*Task description*:
For the listing below, output exactly the lines from the line with "Image resolution: width=960" up to and including the line with "Task: Open the 豪华套餐 plan title link", and no other lines.

*** Dataset extract Section Begins ***

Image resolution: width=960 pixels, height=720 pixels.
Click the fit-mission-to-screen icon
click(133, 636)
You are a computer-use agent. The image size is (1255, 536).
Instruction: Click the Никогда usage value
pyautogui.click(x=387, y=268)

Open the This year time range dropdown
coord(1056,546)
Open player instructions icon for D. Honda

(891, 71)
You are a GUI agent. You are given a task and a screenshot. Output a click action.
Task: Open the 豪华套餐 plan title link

*** Dataset extract Section Ends ***
*** Dataset extract Section Begins ***

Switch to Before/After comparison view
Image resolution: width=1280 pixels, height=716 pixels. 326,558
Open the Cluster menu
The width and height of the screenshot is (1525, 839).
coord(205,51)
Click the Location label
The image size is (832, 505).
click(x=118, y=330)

*** Dataset extract Section Ends ***
*** Dataset extract Section Begins ***

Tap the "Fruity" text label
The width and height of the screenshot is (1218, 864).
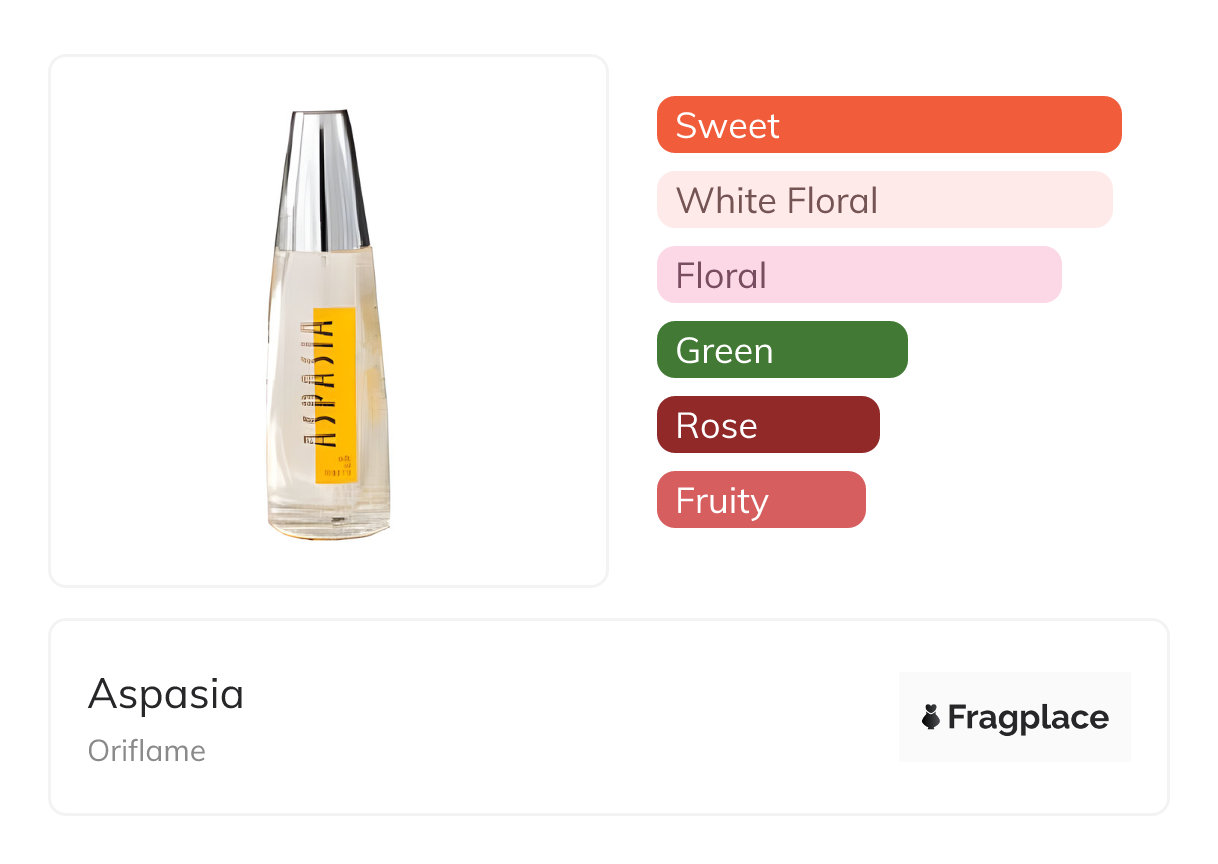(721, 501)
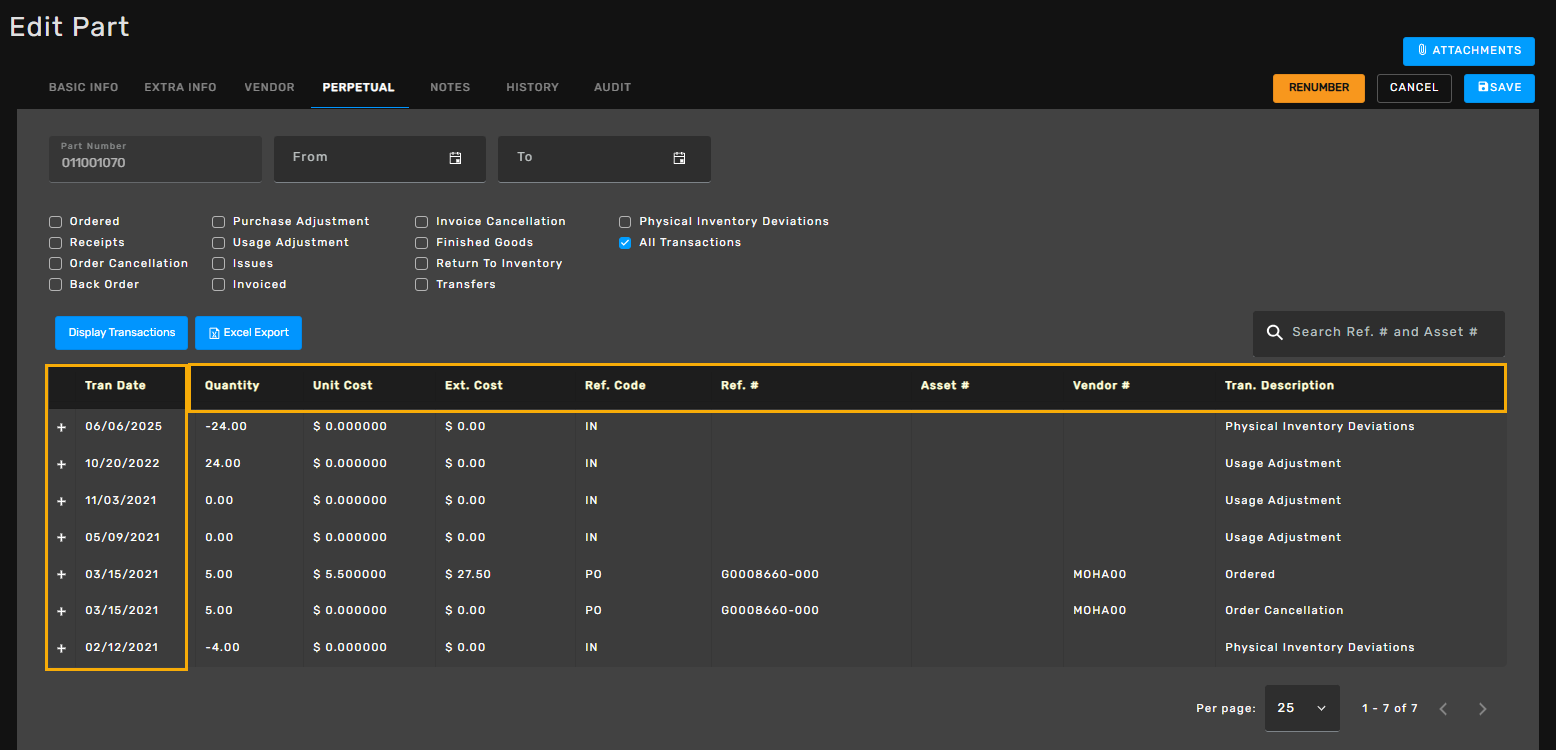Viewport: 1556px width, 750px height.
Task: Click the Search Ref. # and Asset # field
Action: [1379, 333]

*** Dataset extract Section Ends ***

*Task response*:
Image resolution: width=960 pixels, height=720 pixels.
Click the fit-mission-to-screen icon
click(133, 636)
You are a computer-use agent. The image size is (1255, 536).
Instruction: Click the Никогда usage value
pyautogui.click(x=387, y=268)

Open the This year time range dropdown
coord(1056,546)
Open player instructions icon for D. Honda

(891, 71)
You are a GUI agent. You are given a task and a screenshot. Output a click action.
Task: Open the 豪华套餐 plan title link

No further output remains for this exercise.